Atomic Precision: There’s Still Plenty of Room at the Bottom
In Richard Feynman’s prescient 1959 speech “There’s Plenty of Room at the Bottom,” he conjectured that the digital atomic nature of matter presented vast untapped potential for information storage. The development of the scanning tunneling microscope (STM) in the early 1980’s at IBM Zurich, and ‘IBM,’ written with 35 Xenon atoms in 1990 by Don Eigler at IBM Almaden, ushered in the modern era of nanotechnology. Paralleling this, steady progress in semiconductor technology, following Moore’s Law, has led to commercial chip technology with 14 nanometer feature sizes; a distance spanned by about 35 silicon atoms.
The convergence of these parallel paths forms the basis of our research at Beckman, where we are exploring atomically precise fabrication on silicon surfaces. To this end, we have developed the ability to pattern silicon with single atom precision using a STM. This talk will show how we do this as well as the unexpected spin-off that has led to the use of deuterium in current chip production. We are now combining our ‘top-down’ atomic precision STM work with ‘bottom-up’ atomically precise structures. Specifically, carbon nanotubes and graphene nanoribbons are being actively considered as the core transistor structures for future chip technologies. We have developed methods to integrate and study these carbon-based systems with conventional semiconductors like silicon.

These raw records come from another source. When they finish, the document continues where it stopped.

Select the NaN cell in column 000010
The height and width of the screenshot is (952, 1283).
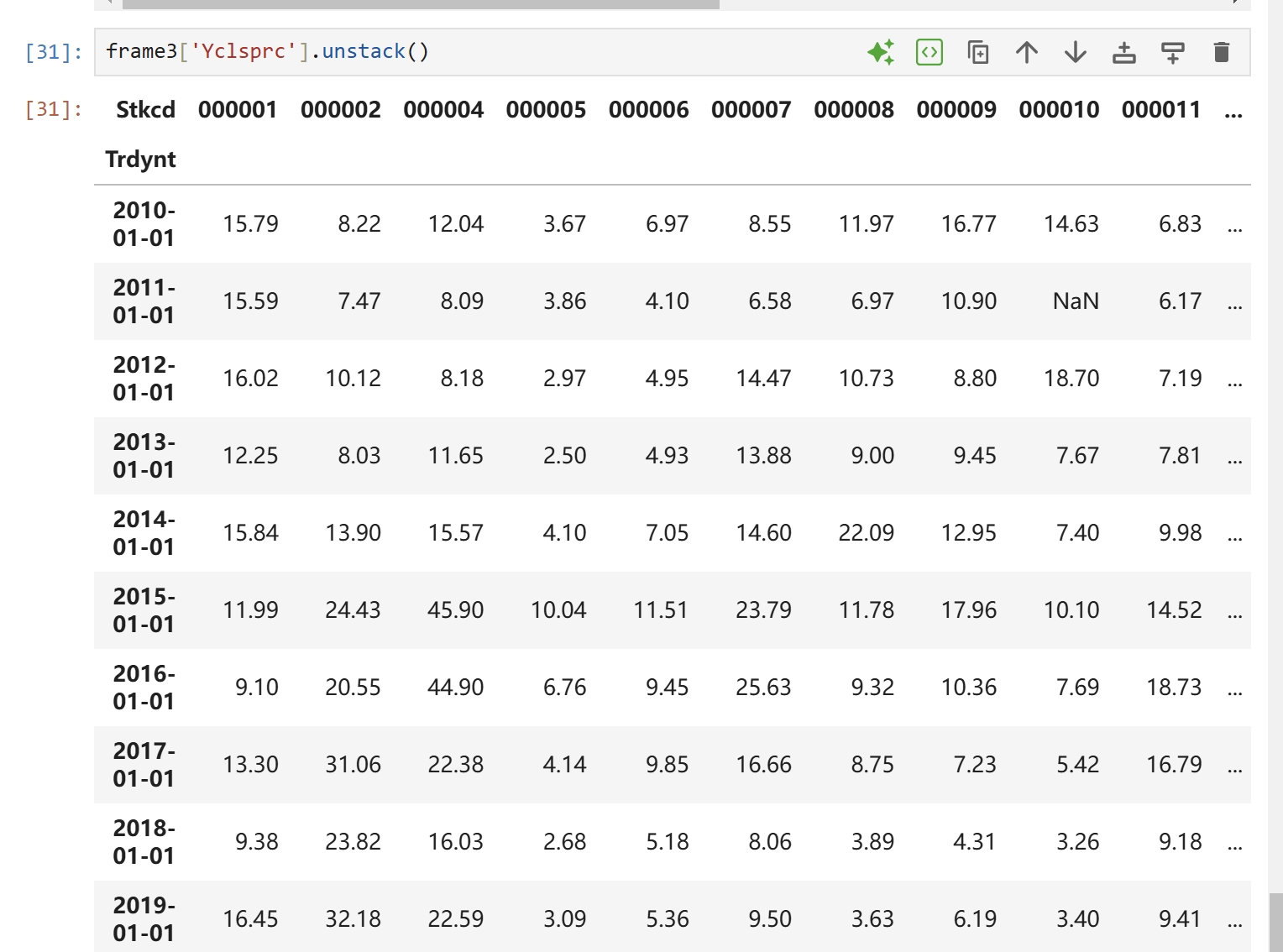[1075, 301]
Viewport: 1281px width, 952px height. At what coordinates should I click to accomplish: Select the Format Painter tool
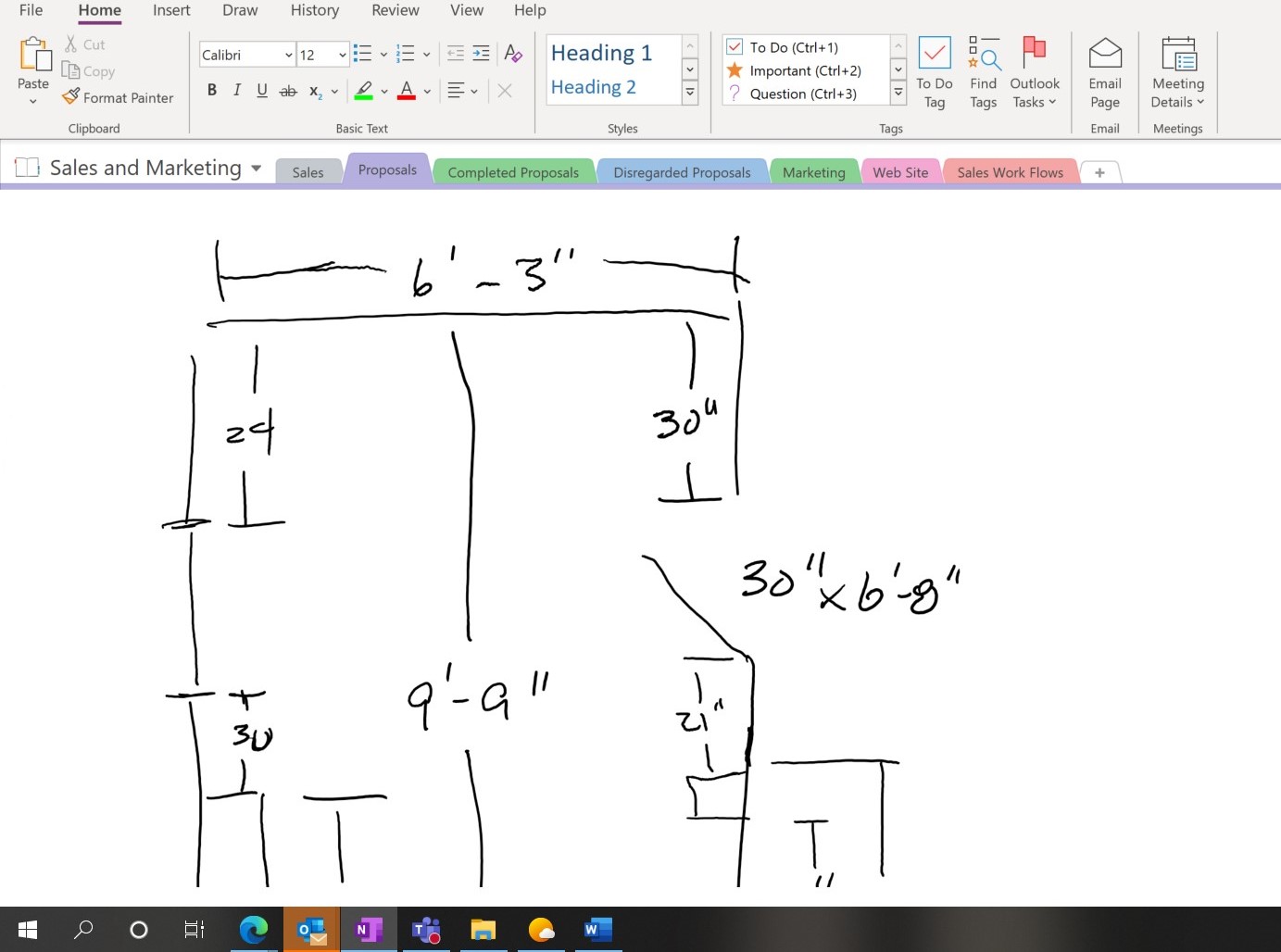pyautogui.click(x=118, y=97)
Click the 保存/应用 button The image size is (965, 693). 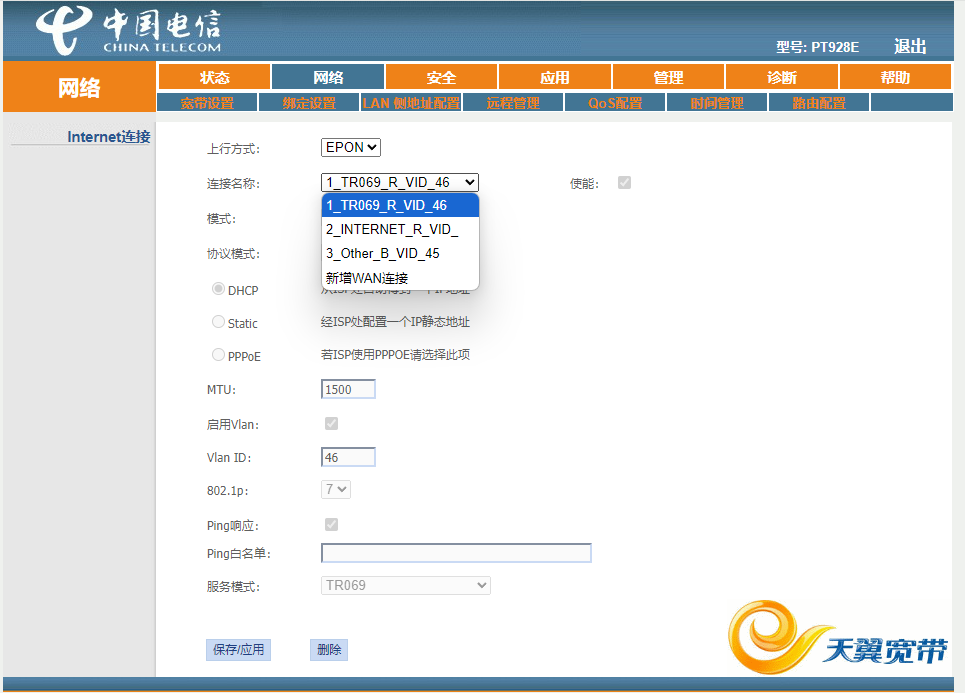[x=238, y=649]
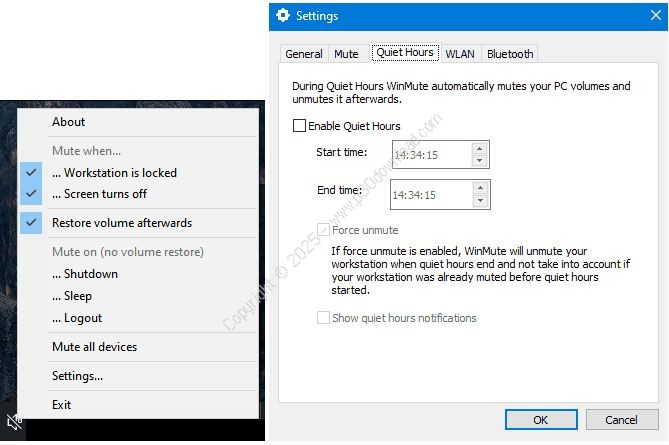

We have also developed a method to link carbon nanotubes for improved performance of composite materials, and we have invented a process for making STM probes that has been commercialized by Tiptek for semiconductor companies to use in probing their advanced chip technologies.
Speaker biography
Joseph Lyding is the Robert C. MacClinchie Professor of Electrical and Computer Engineering at the University of Illinois at Urbana-Champaign. He received his Ph.D. in electrical engineering from Northwestern University in 1983. He joined the Illinois faculty to work with Nobel laureate John Bardeen on the 1D charge-density wave problem. During that time, he developed the first scanning tunneling microscope in the Midwestern United States, with which he developed the atomic resolution hydrogen resist process for patterning silicon surfaces. In these experiments, he also discovered the giant deuterium isotope effect that is now being used in large-scale chip production to reduce hot-carrier degradation in CMOS technology. Recently, he has developed a method to improve the performance of carbon nanotube transistors and he invented a technology for producing ultra-sharp hard-coated electrically conductive probes for scanned probe microscopy that has recently been commercialized. Lyding was selected as a UIUC University Scholar, and he is a Fellow of the APS, IEEE, AVS and AAAS. He received the 2012 IEEE Pioneer in Nanotechnology Award, the 2013 AVS Nanotechnology Recognition Award, the 2013 Research Excellence Award from the Nano/Bio Interface Center at the University of Pennsylvania, the 2014 AVS Prairie Chapter Award for Outstanding Research, and the 2014 Feynman Prize in Nanotechnology.